The social significance of one of the world’s great horse races as run by the Racing Club of Victoria on the first Tuesday in November is manifest, but tying this intangibility back to something tangible, which is what Australian heritage registers demand, gives us the following: “Flemington Racecourse has aesthetic significance as one of the finest racecourses in the world, set in an expansive landscape with views towards the City of Melbourne.” The 1924 Members’ Stand “is significant as an unusual and largely intact example of a 1920s Inter-War Stripped Classical style grandstand.” Tying significance to the fabric is much less convincing than the significance of the story.

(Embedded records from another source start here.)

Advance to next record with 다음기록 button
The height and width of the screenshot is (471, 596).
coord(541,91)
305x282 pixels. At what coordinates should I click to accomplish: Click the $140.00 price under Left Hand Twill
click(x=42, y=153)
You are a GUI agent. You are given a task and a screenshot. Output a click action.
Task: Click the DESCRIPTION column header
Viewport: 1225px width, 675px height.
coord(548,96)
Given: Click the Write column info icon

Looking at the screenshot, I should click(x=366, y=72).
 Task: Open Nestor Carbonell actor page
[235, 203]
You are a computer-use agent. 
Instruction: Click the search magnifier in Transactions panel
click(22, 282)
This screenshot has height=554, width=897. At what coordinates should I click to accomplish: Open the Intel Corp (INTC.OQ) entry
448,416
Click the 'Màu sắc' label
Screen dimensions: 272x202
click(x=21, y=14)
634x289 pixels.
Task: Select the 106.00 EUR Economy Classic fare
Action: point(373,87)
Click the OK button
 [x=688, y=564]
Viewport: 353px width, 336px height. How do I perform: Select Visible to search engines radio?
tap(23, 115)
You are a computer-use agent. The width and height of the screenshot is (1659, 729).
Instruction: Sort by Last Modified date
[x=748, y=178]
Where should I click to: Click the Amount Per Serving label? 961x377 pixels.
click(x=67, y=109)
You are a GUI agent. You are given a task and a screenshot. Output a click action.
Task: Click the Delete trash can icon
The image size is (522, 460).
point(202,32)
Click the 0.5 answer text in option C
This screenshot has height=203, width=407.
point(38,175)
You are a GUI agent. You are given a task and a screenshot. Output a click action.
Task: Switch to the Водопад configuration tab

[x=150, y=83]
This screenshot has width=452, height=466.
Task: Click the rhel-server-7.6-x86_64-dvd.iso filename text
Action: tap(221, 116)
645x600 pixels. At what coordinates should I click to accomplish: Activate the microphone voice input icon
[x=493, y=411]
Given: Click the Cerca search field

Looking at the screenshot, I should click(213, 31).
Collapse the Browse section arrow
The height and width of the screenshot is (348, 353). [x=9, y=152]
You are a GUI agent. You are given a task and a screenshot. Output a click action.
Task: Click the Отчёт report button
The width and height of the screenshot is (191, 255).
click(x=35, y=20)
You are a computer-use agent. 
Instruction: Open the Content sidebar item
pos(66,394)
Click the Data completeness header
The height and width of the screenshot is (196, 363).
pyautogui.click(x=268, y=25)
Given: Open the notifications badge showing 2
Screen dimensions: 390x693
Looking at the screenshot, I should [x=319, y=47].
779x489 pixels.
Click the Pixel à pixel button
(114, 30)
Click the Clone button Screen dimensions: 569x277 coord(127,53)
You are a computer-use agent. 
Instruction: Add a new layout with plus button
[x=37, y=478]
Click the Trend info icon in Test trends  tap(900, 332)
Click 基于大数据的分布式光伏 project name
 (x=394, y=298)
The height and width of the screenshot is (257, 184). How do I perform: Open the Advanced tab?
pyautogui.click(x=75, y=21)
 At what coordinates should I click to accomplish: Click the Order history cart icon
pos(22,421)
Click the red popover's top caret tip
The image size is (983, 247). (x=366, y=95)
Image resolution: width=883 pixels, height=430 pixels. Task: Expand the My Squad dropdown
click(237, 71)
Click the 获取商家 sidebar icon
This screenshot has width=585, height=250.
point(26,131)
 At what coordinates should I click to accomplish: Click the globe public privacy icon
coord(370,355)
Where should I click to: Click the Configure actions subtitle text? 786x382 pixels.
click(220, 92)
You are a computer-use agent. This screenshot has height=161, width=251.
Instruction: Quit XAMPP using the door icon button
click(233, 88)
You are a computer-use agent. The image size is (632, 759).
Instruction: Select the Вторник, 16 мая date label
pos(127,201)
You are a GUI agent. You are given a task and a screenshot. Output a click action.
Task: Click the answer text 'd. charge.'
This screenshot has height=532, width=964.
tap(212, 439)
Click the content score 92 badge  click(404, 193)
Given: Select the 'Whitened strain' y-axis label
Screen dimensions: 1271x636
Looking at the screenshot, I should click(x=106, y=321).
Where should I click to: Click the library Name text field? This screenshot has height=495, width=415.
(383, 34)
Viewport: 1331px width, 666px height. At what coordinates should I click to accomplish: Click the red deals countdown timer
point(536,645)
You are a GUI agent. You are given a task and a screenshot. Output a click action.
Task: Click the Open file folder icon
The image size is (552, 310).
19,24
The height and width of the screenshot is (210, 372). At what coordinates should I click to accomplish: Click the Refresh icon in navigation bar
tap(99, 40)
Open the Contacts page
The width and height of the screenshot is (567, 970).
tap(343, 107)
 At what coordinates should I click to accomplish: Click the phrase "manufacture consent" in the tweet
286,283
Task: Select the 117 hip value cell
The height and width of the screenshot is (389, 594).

So what are we to make of the Racing Club of Victoria’s proposal to knock down the 1920s grandstand? It is not an architectural gem; there are bits and pieces of interest inside – in much the same way as there was with the old members Stand at the MCG. The stand is the largest part of the place with any significance tied to its physical form – i.e. architectural, aesthetic, even historical. However it can hardly be said that the significance of Flemington is intrinsically or inextricably tied to this building. We can therefore expect the Members’ Stand at Flemington to be demolished.
The 1920s mosaic over the large doors was a gift form the the Country Racing Clubs in Victoria to the Victorian Racing Club and commemorates the service of the VRC to horse-racing since the 1840s. This should be recycled into the proposed new building – it tells a story eloquently about the long history of the VRC, and as a public artwork with association with Flemington it should be treated with respect.